Later, lying with his head between her slight breasts, idly stroking his hair, she tried to keep her mind quiet, but the questions Gina Mayford had planted in it wouldn’t stay down. And with them sprouted a whole lot more about the true reasons for Malcolm Jensen’s campaign against George.
Caro found a note from the chief superintendent on her desk on Monday morning.
This has to be wound up, fast. If there’s no progress by the end of the week, I’ll have to give in to pressure and bring in the Murder Review Group to oversee your work.
‘Shit!’ Caro said in an unaccustomed burst of rage. Her landline phone rang and she grabbed it, shouting, ‘Yes?’
‘Hey, Caro. What’s up? This is Trish.’
‘I can still recognize your voice, you know. What do you want?’
‘This is obviously a bad moment. I was phoning to offer you a pair of alternative suspects. May I come and explain? Or would you rather come here? It would be easier face to face.’
‘Is this a joke?’
‘Don’t be silly, Caro. Both are still only hypotheses because I don’t have the facilities to gather evidence. You do. So I want to offer you what I’ve got.’
‘Give it to me now.’
‘Too complicated. We need to be face to face and I need to be able to show you something.’
‘The evidence Sam Foundling was trying to hide in the studio?’
‘This has nothing to do with Sam,’ Trish said through her teeth. Forcing herself to relax, she added more calmly: ‘I told you, they’re
alternative
hypotheses.’
‘All right. But I’ll come to you. I’ve got a meeting in five minutes. It shouldn’t take much more than an hour. I’ll be with you after that.’ Caro was determined to keep Trish well away from the incident room and any secrets she might pick up from it.
Putting down the phone, she nodded to her sergeant, Glen Makins, who was beckoning from the other side of the glass partition, and moved through her industrious team, all heads down and working as hard as anyone could, on to the interview room. There one of the force’s approved psychologists had been watching the CCTV films taken outside Sam Foundling’s studio, and the video tapes of Caro’s interviews with him.

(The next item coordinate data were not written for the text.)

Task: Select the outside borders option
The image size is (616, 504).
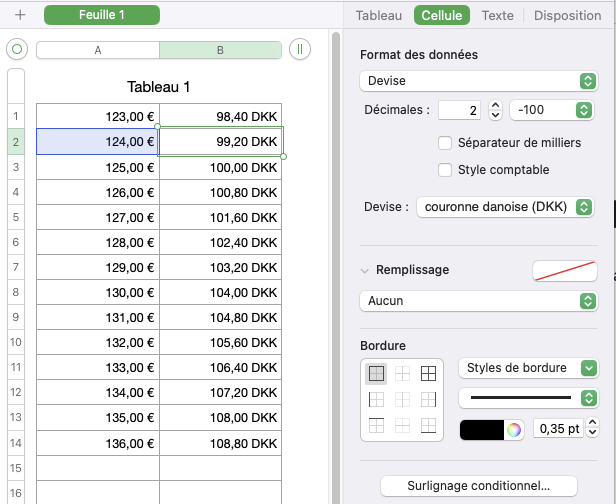Action: (x=377, y=374)
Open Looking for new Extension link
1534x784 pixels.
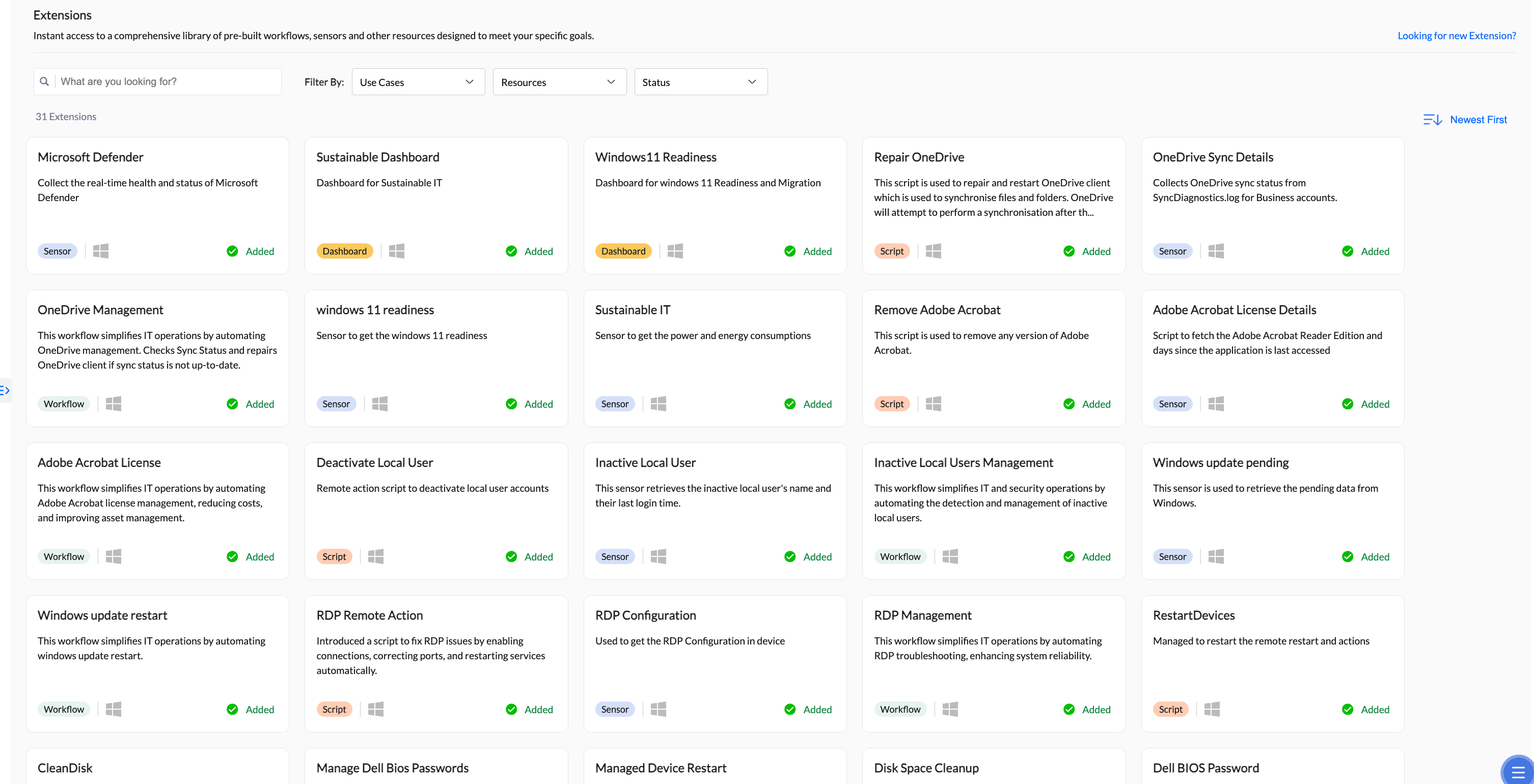(x=1456, y=36)
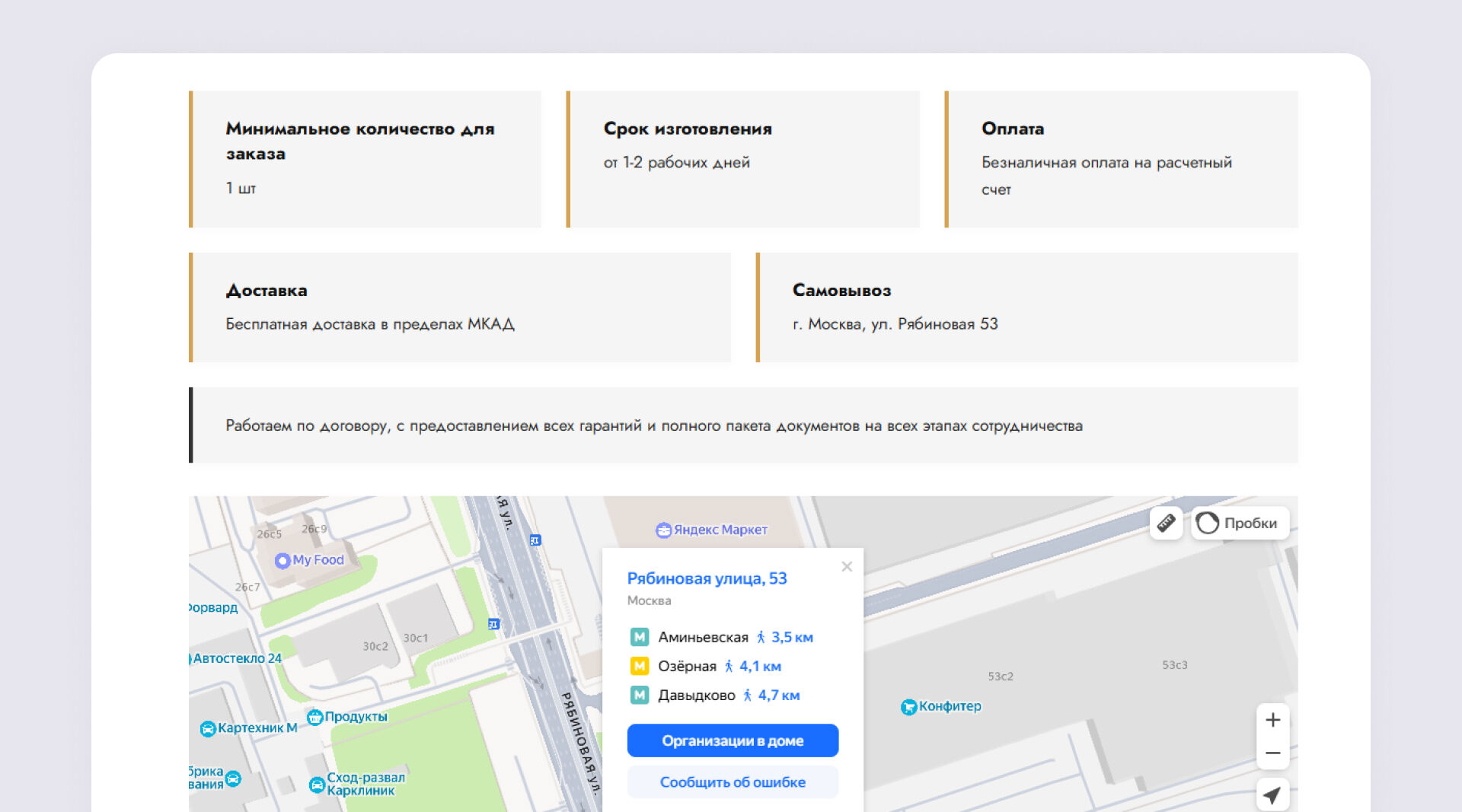Close the Рябиновая улица popup
This screenshot has width=1462, height=812.
(x=847, y=566)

‘Hi,’ she said, closing the door behind her. The shrink, an intense-looking woman in her early thirties, glanced away from the screen for a moment to smile. ‘What have you got for me?’

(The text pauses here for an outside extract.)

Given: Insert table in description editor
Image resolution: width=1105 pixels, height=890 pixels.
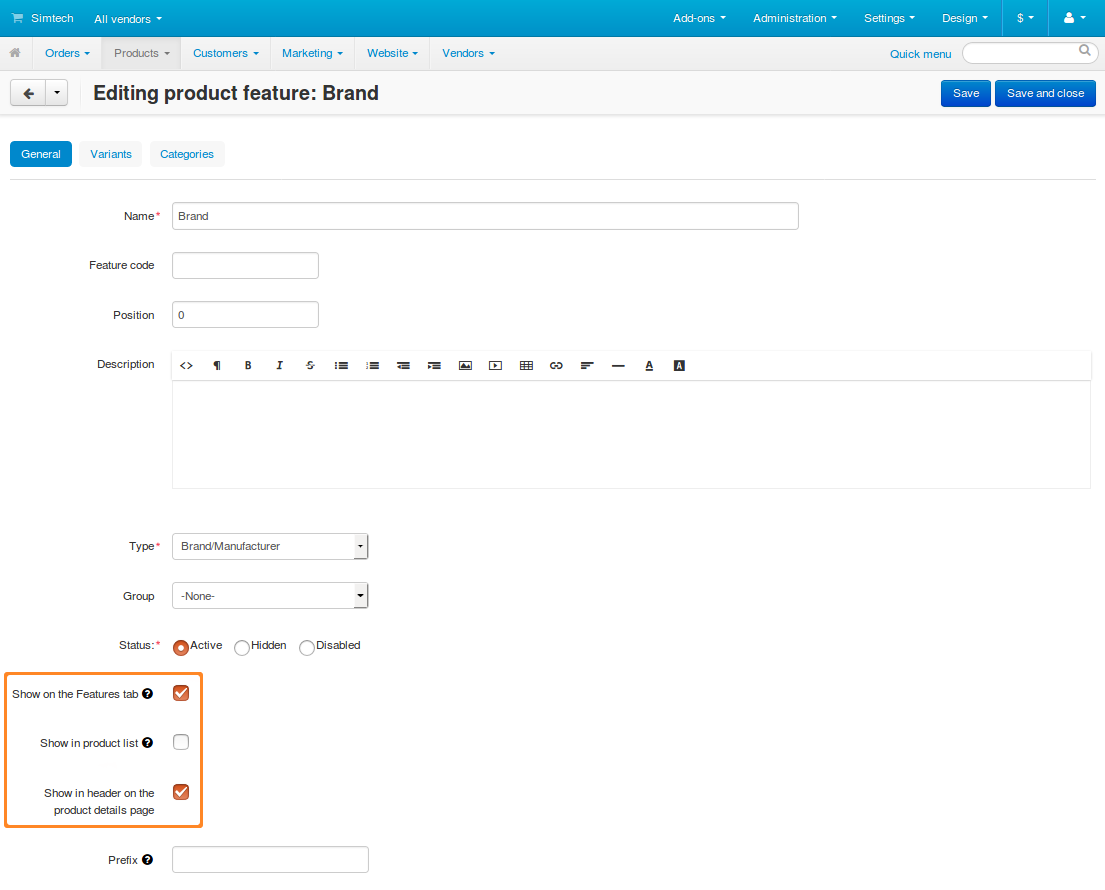Looking at the screenshot, I should (526, 365).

‘There’s nothing definitive,’ the other woman said in the west country accent that seemed out of kilter with her thin face and sleek dark hair and made her sound as warm as a batch of farmhouse baking. ‘But the artificiality of the body language outside the studio is interesting. Look at this section.’ She pushed the remote control towards the television and wound the film back. ‘Here.’
Caro watched the unmistakable figure of Sam Foundling emerge from the studio’s double front door, look up towards the camera, as though making sure it was recording his features, then down at his watch.
‘Now.’
Sam looked up again and slapped the flat of his right hand against his forehead, before turning back the way he’d come.
‘I haven’t seen anyone acting out that kind of “how silly of me” moment since I watched the film of
The Day of the Jackal
,’ said the psychologist. ‘Have you?’
‘I don’t know. But you’re right: it does look theatrical. What else?’
‘Moving on to the video of your interviews with him, there are several moments when he displays marked aggression and hostility. Both would be characteristic of your killer.’
She switched the tapes and showed Caro what she meant over and over again, until Caro’s restiveness got the better of her discretion.
‘As you say, none of this is definitive.’
‘I was invited to express my opinion about your suspect,’ the psychologist said with an unexpectedly patient smile, which ratcheted up Caro’s own impatience by several notches. ‘My opinion is that you have a man here whose violent impulses are not well controlled, who is probably frightened by his own anger and what he knows it might make – or may already have made – him do. You also have him giving an exaggerated show of his departure from the building and re-entry, which goes to support your idea that he could have been setting up confusion in order to distract you from the imprecision of his alibi. That’s all I’ve got. If you haven’t anything else for me, Chief Inspector, I ought to go. I’m on a tight schedule today.’